Business Process Management of Web Services

Business Process Management of Web Services

Creating a Web service is not a technology story that's limited to applications talking XML to one another and using registries. Rather, the real endgame is enabling companies to deliver useful services to key constituencies ­ employees, customers, and partners. To cite Metcalf's Law, a single Web service interfacing entity on the network is of little value. However, as Web services grow in number, they grow in value exponentially because they present the potential for new combinations.

Integration plays a pivotal role in the delivery of Web services. Ranging from encapsulation of data objects as Web services to the transformation of Web services from one system to another, integration solutions can add tremendous technical capabilities to an entire Web services infrastructure. In fact, a key integration concept, business process management (BPM), represents one of the most critical elements of composing Web services into complete applications, This article highlights how organizations can elegantly achieve this goal with BPM tools.

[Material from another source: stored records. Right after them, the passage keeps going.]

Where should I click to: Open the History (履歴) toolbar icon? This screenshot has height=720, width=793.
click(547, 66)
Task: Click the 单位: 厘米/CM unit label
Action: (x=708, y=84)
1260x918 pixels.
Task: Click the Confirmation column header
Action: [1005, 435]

BPM concepts, including modularity, routing, and automation, are all critical elements of Web services. After all, Web services are service objects that can be inserted into larger solutions in a modular fashion; interactions with Web services depend on messages being routed to and from them; Web services have description files which allow for automatic discovery. BPM tools should be used to incorporate various Web services to produce composite applications that actually serve a business function. In other words, the value of establishing a Web services-ready infrastructure will be realized by the coordination of multiple Web services ­ in the intelligent BPM-driven integration of the separate components.

BPM tools have to extend beyond the traditional programmer environment to include line-of-business managers and analysts who are often responsible for delivering these services. With traditional IDEs, the developer works with segments of code such as functions or libraries, but BPM tools operate at a higher level of abstraction than code. With BPM tools that coordinate Web services, the user works with entire applications or services. BPM tools allow for the orchestration business activity.

Evolution of BPM
Unfortunately, the numerous terms used in the BPM space have given rise to confusion. The legacy of "workflow," "process automation," and even "BPR" (business process reengineering) all contribute to the confusion over what's meant by BPM. The development of Web services has given rise to even more applications of BPM concepts, and led to greater misunderstanding. The following stages outline the evolution of BPM from pre-Internet days to its current applicability with Web services.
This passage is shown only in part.